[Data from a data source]
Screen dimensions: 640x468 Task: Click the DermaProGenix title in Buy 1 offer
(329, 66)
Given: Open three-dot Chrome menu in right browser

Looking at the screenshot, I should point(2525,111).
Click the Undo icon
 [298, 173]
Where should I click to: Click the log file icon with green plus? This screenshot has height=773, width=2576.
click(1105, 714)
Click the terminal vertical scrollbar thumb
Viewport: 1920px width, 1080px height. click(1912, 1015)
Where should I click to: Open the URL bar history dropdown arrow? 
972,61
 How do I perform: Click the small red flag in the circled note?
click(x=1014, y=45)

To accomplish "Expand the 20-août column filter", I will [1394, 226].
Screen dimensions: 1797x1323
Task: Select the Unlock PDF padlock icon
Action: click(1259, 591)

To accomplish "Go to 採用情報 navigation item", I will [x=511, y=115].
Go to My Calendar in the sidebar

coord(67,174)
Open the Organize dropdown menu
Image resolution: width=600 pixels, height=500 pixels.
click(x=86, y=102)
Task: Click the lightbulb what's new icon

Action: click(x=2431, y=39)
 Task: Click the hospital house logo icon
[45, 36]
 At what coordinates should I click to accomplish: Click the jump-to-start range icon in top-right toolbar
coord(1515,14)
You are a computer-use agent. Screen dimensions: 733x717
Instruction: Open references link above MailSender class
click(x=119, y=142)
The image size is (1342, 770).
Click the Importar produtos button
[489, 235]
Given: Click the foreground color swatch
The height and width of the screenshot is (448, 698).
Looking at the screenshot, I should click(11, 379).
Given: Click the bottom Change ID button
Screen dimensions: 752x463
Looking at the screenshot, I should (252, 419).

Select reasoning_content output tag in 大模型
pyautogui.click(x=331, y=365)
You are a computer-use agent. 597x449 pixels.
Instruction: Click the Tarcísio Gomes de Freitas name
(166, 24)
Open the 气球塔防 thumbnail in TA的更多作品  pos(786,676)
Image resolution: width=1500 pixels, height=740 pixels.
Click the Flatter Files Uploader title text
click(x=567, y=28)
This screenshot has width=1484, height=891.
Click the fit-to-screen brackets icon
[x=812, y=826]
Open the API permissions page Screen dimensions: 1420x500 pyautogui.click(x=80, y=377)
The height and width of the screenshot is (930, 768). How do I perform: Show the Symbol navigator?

(What you have to do): Reproduce every line of the data from the line containing "This screenshot has width=1484, height=891." through the end of the data, both included, keeping all text as it stands but multiplying each coordinate in the answers by 1.3 and rounding to the nearest whole number, with halves rounded up.

(Reply to the exercise):
This screenshot has width=1484, height=891.
Click the fit-to-screen brackets icon
[x=1056, y=1074]
Open the API permissions page Screen dimensions: 1420x500 pyautogui.click(x=104, y=490)
The height and width of the screenshot is (930, 768). How do I perform: Show the Symbol navigator?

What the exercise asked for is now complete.